Monaco closed a $50 million Series B led by Benchmark in February 2026, bringing total funding to $85 million since emerging from stealth in early 2025. The AI-native revenue platform replaces traditional CRMs with an integrated engine that builds TAM, runs outbound sequences, and tracks pipeline.
CEO Sam Blond, who led outbound at Brex, Zenefits, and EchoSign before joining Founders Fund, claims the platform will push revenue per rep from 2x current levels to 5x within two years. The thesis: AI agents handle breadth and volume while human reps focus on high-value relationships and complex deals.
The platform runs what Monaco calls structured, multi-channel outbound. Connection requests go first. When accepted, the next touch pairs a LinkedIn message with email. Sequence order optimizes for reply rates, not volume sent. That is the shift: old outbound measured activity, new outbound measures response.

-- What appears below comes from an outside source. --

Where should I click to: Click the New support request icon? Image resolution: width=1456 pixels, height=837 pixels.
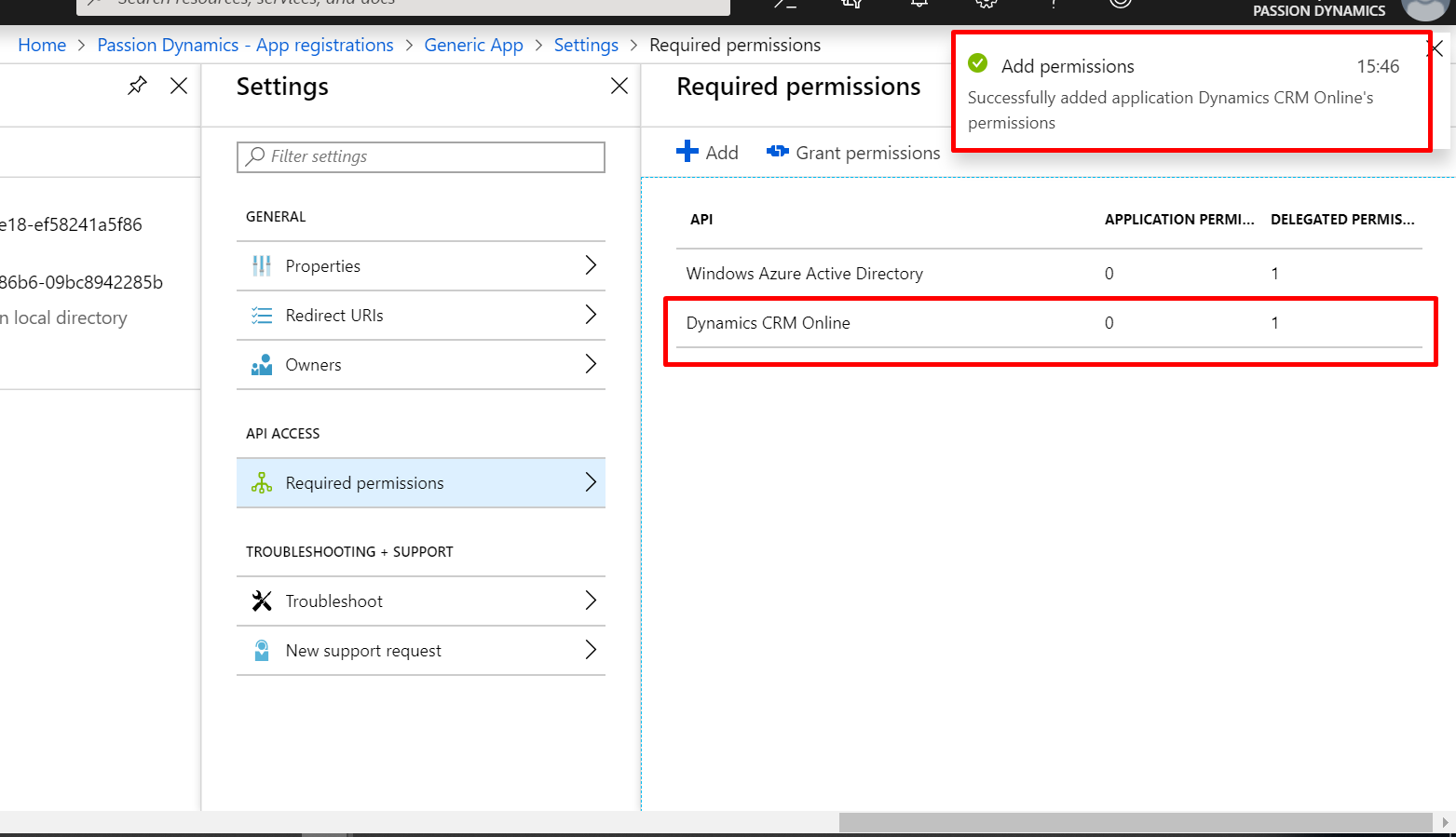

Monaco hands customers a document called the Monaco Method, prescriptive on sequence structure and message format. The company is opinionated about execution but cannot manufacture value propositions. You educate the AI on what your product does and why it matters. The platform structures outreach around that value.
Three factors determine whether AI outbound works for you: brand, message-market fit, and execution discipline. Brand helps but matters less than founders think. Message-market fit is the lever you actually control. Willingness to build it properly is the rarest of the three.

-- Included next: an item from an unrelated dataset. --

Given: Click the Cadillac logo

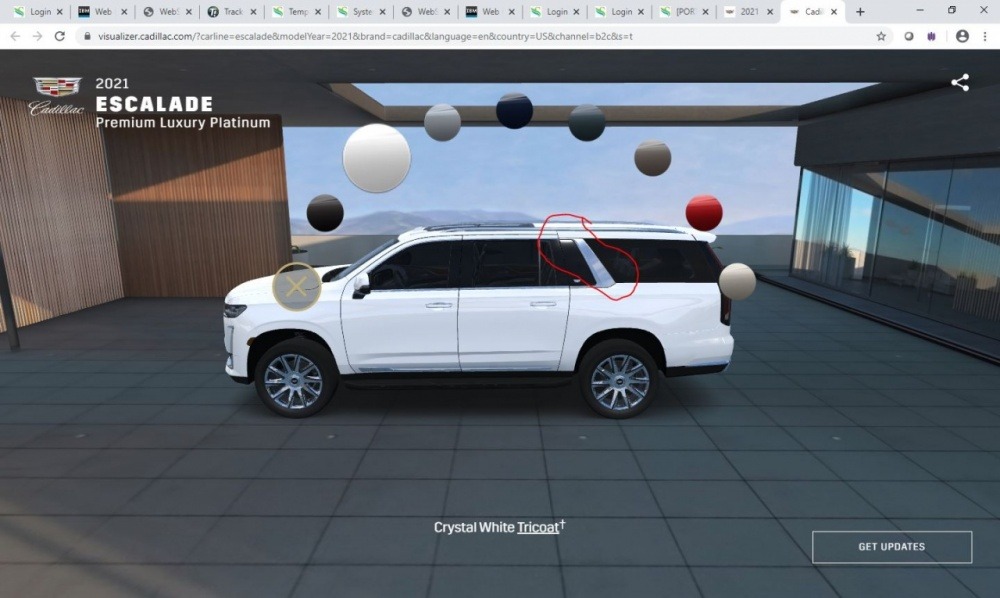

The company remains San Francisco-based with no disclosed ANZ presence. Investor roster includes Founders Fund, Benchmark, Human Capital, Alt Cap, and the Collison brothers from Stripe. No public revenue figures, but the funding trajectory and investor quality suggest strong early traction with startup customers.
Worth noting: Monaco went from zero revenue in February 2025 to a $50M Series B thirteen months later. That velocity matters in a market where most AI sales tools are still proving unit economics. The platform replaces legacy sales stacks entirely, positioning as infrastructure rather than point solution.
The broader claim: outbound is not dead, the lazy version is. Buy-a-list-and-blast is over. AI-optimized, multi-channel outreach at the right time still works. The companies proving it are the ones doing the work to build message-market fit and execute sequences properly, not the ones waiting for inbound to solve pipeline gaps.